Bölüm 187

avatar
12299 69

Solo Leveling - Bölüm 187


ÇEVİRMEN:SNBURAK

EDİTÖR:BLACKLOTUS

 

Jin-Woo'nun işaret ettiği ‘şey’ bir binanın direğiydi. Daha spesifik olarak Kamish'in vücudunun yanında birkaç sütun inşa ediliyordu.


Bu, Ejderhanın cesedini barındıracak bir yapı inşa ettiklerine dair bir kanıttı.


Bunu gördükten sonra gözleri inanılmaz derecede açıldı.


Elbette, canavar sekiz yıl önce ölmüştü. Bir zindanın seviyesi ne kadar yüksekse ondan çıkan canavarların değeri o kadar büyük olurdu. Canavar cesetleri parçalara ayrılır ve en çok ihtiyaç duyulacakları yerlerde kullanılırdı.


Bu yüzden Kamish’in cesedinin bugüne kadar sağlam kalacağına dair hiçbir ümidi yoktu. Çünkü Ejderha’nın cesedini satın almak isteyen çeşitli ülkeler, şirketler ve/veya laboratuvarlar yıllar önce köşede meşhur uzun bir kuyruk oluştururlardı diye kendi kendine düşündü.


Ancak fotoğrafta görüldüğü gibi Kamish'in kalıntıları tamamen bozulmamış bir durumdaydı. Katıldığı yoğun savaşın izleri vardı, evet, ama ceset hemen hemen herhangi bir yapay hasardan arınmıştı.


Kamish’in cesedinin hala ortalıkta olma olasılığını düşündüğü an…


…Jin-Woo’nun kalbi delice hızla çarpmaya başladı.


“Şimdiye kadar Amerika, Kamish’in sağlam cesedini saklıyor olabilir mi?”
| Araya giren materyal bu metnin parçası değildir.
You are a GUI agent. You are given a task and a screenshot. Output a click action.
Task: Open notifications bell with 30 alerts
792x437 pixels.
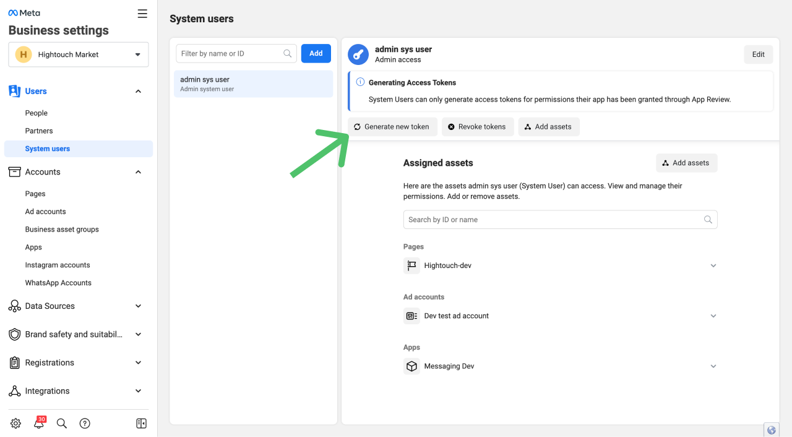(x=38, y=423)
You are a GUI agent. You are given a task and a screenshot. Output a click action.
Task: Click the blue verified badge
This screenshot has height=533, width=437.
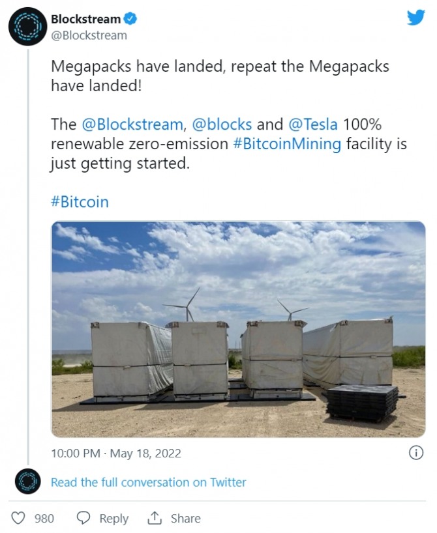pyautogui.click(x=130, y=19)
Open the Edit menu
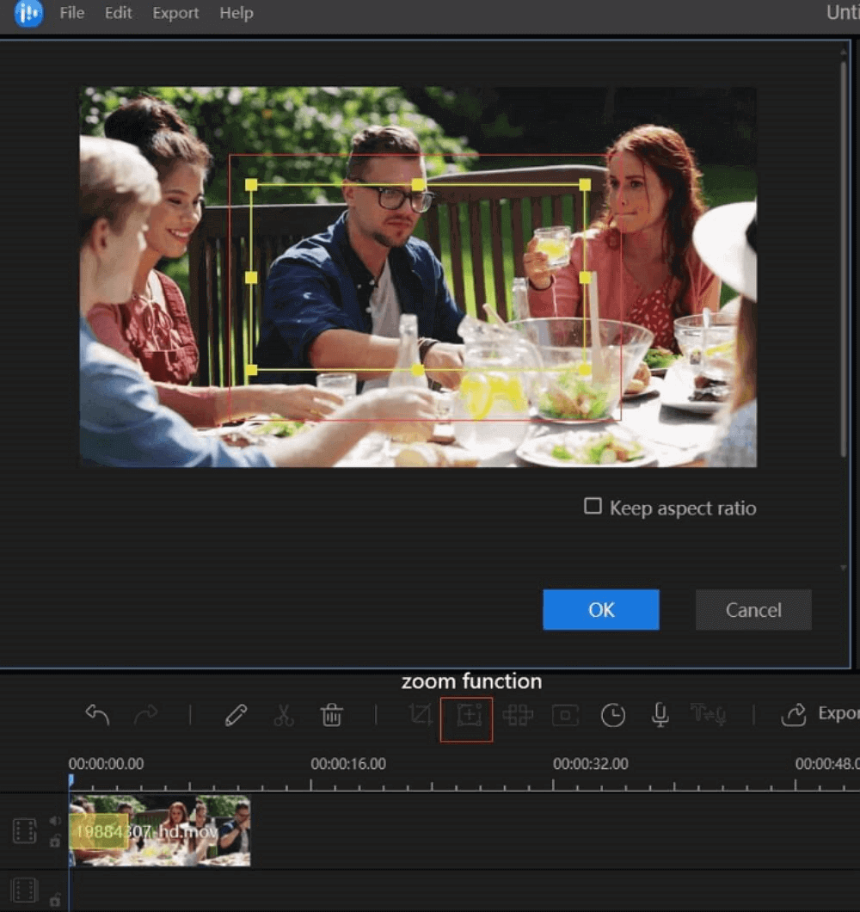 (x=118, y=13)
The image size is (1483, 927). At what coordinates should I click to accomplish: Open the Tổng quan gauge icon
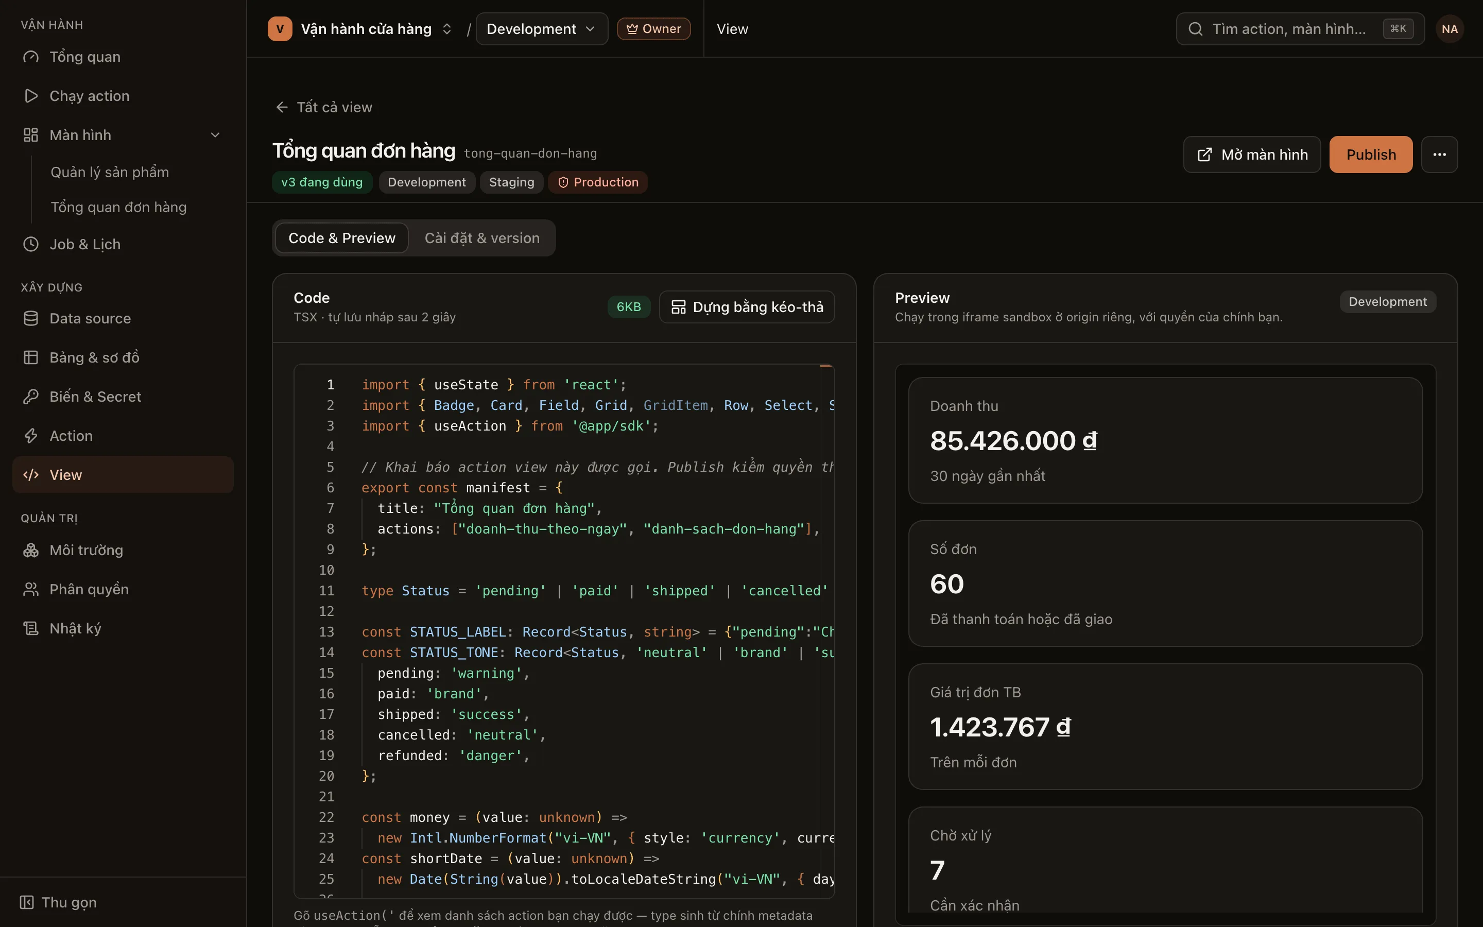[31, 57]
“Şey, evet. Saklıyoruz ama…”


Adam White, Jin-Woo’nun şu anki tepkisini gerçekten anlayamadı.


Bu dünyada yaşayan tüm Avcıların hiç durmadan salya akıtacağı bir Runik Taş’tan bahsediyorlardı, ancak o bu kadar değerli bir şeye hiç ilgi göstermedi ve bunun yerine ölü bir canavar hakkında konuşmaya başladı.


Bununla birlikte, Jin-Woo’nun tutumu, bu konuşmanın konusunu doğru yola geri döndürmek için çok ciddiydi.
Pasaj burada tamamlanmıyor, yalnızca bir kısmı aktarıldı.